Адриана Лав
Влюбляясь в Бентли
Глава 1
Если ты играешь с огнем, ты обожжешься
Виктория
Мне было семь, когда моя бабушка умерла.
Это было самое ужасное чувство в мире, потерять того, кого я любила так сильно. Я плакала три недели. Плакала, пока полностью не онемела внутри и снаружи. После этого я никогда больше не плакала, но пустота в груди осталась, и никакое «Я сожалею о Вашей потере» не могло заполнить ее. От этой пустоты я не могла убежать.
Моя мать, в отличие от меня, не пролила ни слезинки.
Ни тогда, когда стало известно про рак, ни тогда, когда мы видели, как бабушка страдает от этого, ни тогда, когда люди приходили, чтобы утешить нас, бормоча: «Как Бог мог позволить случиться такому с этой замечательной женщиной».

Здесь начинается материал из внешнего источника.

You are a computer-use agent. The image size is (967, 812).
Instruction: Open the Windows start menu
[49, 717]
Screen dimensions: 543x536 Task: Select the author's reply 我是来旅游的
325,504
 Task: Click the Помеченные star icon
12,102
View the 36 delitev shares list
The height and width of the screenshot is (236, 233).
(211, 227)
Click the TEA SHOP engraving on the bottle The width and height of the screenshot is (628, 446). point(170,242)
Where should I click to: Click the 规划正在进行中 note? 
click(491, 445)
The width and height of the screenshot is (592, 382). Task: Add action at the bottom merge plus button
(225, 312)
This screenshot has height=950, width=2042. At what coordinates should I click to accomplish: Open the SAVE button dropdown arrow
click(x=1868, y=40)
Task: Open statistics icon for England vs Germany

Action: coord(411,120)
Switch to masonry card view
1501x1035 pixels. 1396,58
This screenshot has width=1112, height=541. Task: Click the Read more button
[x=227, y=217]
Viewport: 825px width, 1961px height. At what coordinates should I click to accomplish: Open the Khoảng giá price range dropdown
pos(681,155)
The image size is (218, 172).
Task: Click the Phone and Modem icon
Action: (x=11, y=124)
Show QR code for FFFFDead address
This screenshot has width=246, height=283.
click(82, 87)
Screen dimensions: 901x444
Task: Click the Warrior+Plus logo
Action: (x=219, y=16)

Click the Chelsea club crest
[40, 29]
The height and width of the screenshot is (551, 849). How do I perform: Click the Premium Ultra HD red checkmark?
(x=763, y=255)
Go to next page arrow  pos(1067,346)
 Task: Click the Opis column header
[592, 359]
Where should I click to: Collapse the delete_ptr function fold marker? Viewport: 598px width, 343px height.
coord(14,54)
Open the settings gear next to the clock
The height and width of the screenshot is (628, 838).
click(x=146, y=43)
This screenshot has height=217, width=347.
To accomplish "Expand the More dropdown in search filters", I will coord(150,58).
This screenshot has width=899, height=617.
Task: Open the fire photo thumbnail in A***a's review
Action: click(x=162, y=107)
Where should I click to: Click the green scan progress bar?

Я была слишком мала, чтобы заподозрить что-то странное в том, что моя мать не плакала. Но на похоронах я услышала разговор нескольких родственников о том, что они волнуются по поводу того, что моя мать может быть слишком потрясена, ведь она всего год назад потеряла отца, и о том, что она может последовать за ними. Я понятия не имела, что они имеют в виду. Именно поэтому потратила несколько недель, интересуясь, было ли это тоже самое, что и когда кто-то забрал мою бабушку. Если это так, то я была убеждена, что моя мать уйдет и не вернется, как бабушка. Я нуждалась в матери больше, чем в том, про кого все продолжали упоминать. Я была зла на этого кого-то за то, что он забрал мою бабушку от меня. Он был эгоистом. Я бы никогда не простила его.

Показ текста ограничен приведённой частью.